EXERCISE OBJECTIVE - Your answer should be the lines from the one with "You are a computer-use" to the end of the data below, both included, exact and free of pictures.

++++ ENTRIES SUPPLIED ++++

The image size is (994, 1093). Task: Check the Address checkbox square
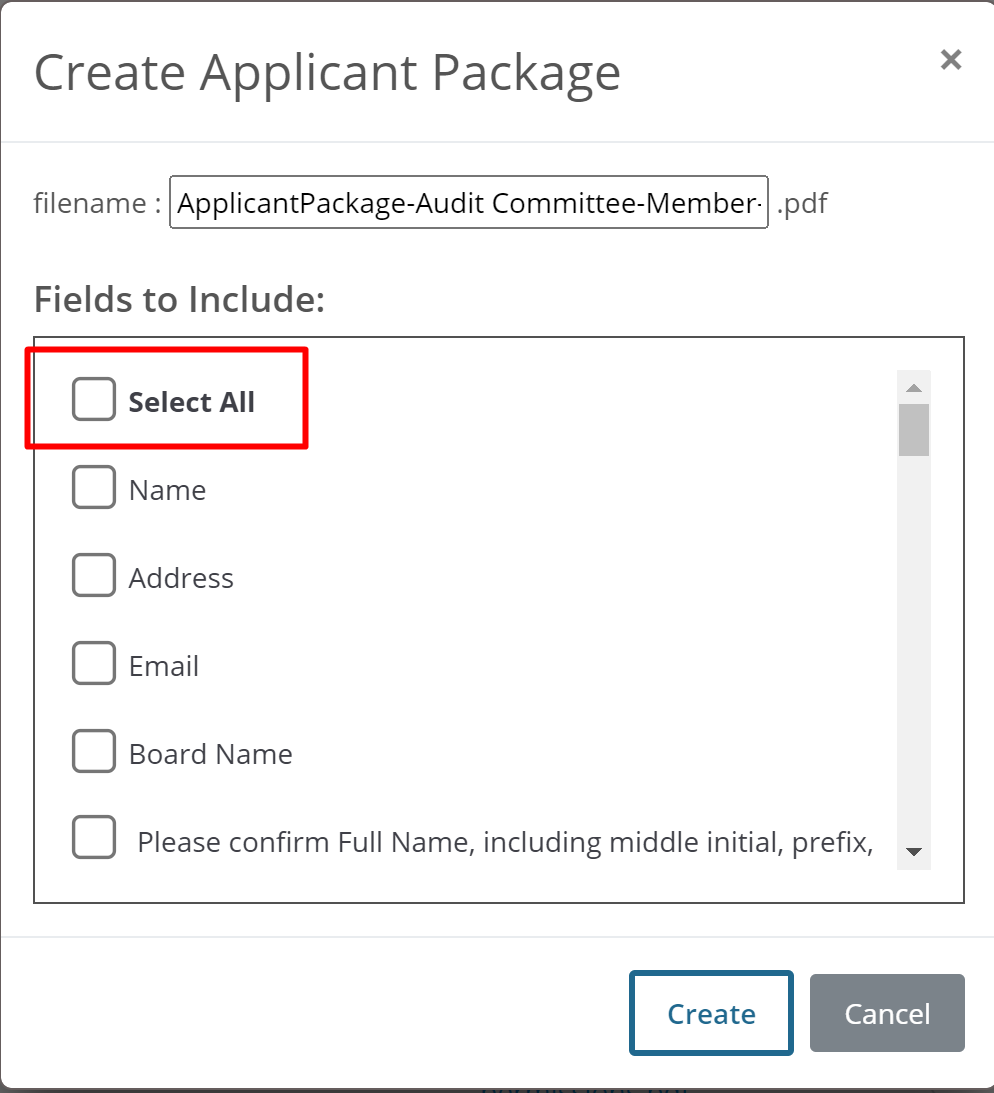pos(94,576)
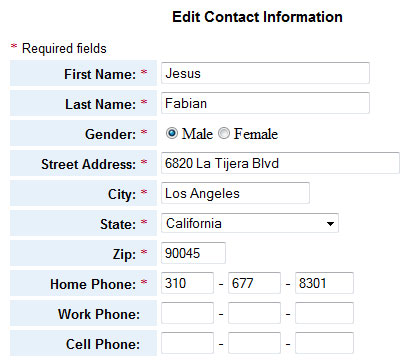Click the Edit Contact Information heading
This screenshot has width=416, height=362.
coord(257,17)
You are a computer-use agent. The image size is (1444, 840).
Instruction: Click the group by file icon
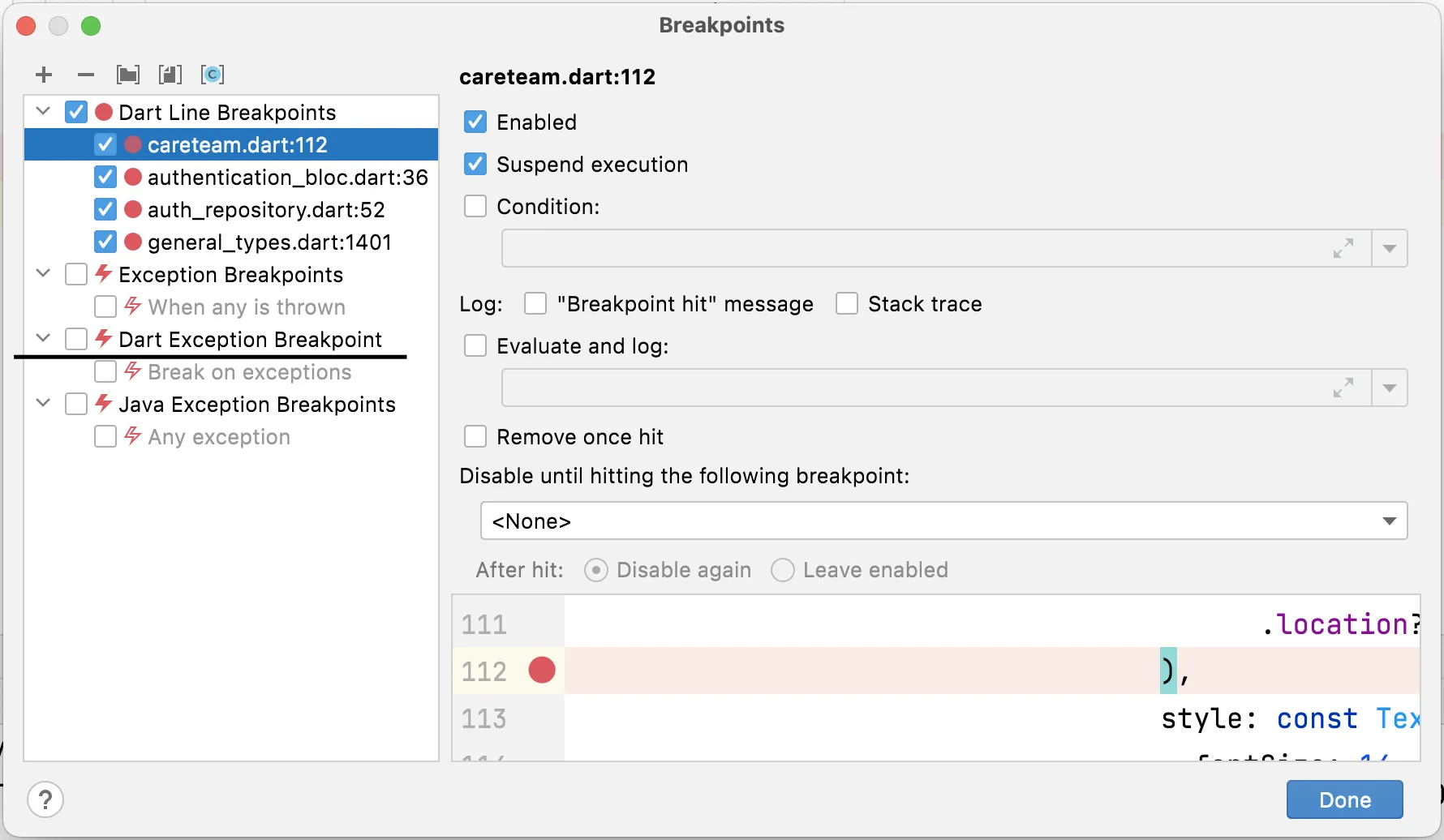click(x=170, y=75)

++++

RESULT OF THE EXERCISE -
You are a computer-use agent. The image size is (1444, 840).
Instruction: Click the group by file icon
click(x=170, y=75)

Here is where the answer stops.